W Słupsku świąteczna niedziela nie była wolna od protestów. Tego dnia jednak wyjątkowo przeważała zaduma i milczenie.
Kilkaset osób w absolutnym milczeniu, przy dźwiękach „Marszu Żałobnego” Chopina, przeszło spod słupskiego ratusza pod siedzibę PiS ulicą Jana Pawła II. Kilkadziesiąt samochodów objeżdżało sąsiadujące ulice.
Większość strajkujących miała ze sobą transparenty wyrażające sprzeciw wobec orzeczenia Trybunału Konstytucyjnego. Ten milczący protest nabrał wyjątkowej wyrazistości.
„BĘDZIEMY PRZYCHODZIĆ DO SKUTKU”
– Jesteśmy tu, bo to jest obowiązek nas wszystkich. Kobiet, mężczyzn, wszystkich. Będziemy przychodzić do skutku – mówią słupszczanki.
Protestujący z transparentami (fot. Radio Gdańsk/Joanna Merecka-Łotysz)

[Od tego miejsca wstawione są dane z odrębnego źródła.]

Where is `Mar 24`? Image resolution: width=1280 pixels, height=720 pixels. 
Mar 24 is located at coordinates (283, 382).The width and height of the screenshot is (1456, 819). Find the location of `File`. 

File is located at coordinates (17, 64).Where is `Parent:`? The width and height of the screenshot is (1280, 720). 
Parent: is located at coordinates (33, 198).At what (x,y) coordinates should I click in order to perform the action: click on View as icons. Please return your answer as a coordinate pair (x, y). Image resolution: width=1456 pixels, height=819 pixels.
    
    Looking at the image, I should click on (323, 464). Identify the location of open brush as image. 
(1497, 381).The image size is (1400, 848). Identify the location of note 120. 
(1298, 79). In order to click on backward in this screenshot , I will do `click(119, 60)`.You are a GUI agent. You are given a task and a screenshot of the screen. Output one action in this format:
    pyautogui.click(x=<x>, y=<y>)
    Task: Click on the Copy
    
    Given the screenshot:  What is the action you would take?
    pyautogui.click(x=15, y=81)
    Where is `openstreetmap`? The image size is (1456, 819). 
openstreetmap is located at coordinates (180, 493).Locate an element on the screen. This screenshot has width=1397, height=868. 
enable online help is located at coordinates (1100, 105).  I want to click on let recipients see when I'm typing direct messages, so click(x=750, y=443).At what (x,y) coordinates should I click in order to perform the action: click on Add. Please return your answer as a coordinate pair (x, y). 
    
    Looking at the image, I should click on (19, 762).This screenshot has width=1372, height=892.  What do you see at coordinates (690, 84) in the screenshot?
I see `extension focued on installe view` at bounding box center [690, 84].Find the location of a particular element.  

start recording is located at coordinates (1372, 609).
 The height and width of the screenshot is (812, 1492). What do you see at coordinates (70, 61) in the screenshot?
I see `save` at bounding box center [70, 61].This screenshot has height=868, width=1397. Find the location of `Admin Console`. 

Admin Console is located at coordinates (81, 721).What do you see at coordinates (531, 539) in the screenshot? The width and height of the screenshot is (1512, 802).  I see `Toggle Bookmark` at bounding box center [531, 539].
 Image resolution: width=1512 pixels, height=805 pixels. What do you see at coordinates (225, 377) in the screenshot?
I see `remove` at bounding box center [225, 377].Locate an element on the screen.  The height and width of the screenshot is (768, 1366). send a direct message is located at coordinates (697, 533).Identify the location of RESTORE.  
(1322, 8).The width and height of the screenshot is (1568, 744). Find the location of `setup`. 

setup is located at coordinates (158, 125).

– Ja mam już swoje lata, wychowałem dzieci. Dla nich tu jestem. Chcę żyć w kraju, w którym rodzice mają prawo wyboru i podjęcia świadomej decyzji. Nie zakaz. Nie ma mojej zgody na to. Będę tu na każdym kolejnym proteście – dodaje słupszczanin.
To piąty pokojowy protest w Słupsku. Pierwszy odbył się ponad tydzień temu, w dniu ogłoszenia wyroku Trybunału Konstytucyjnego.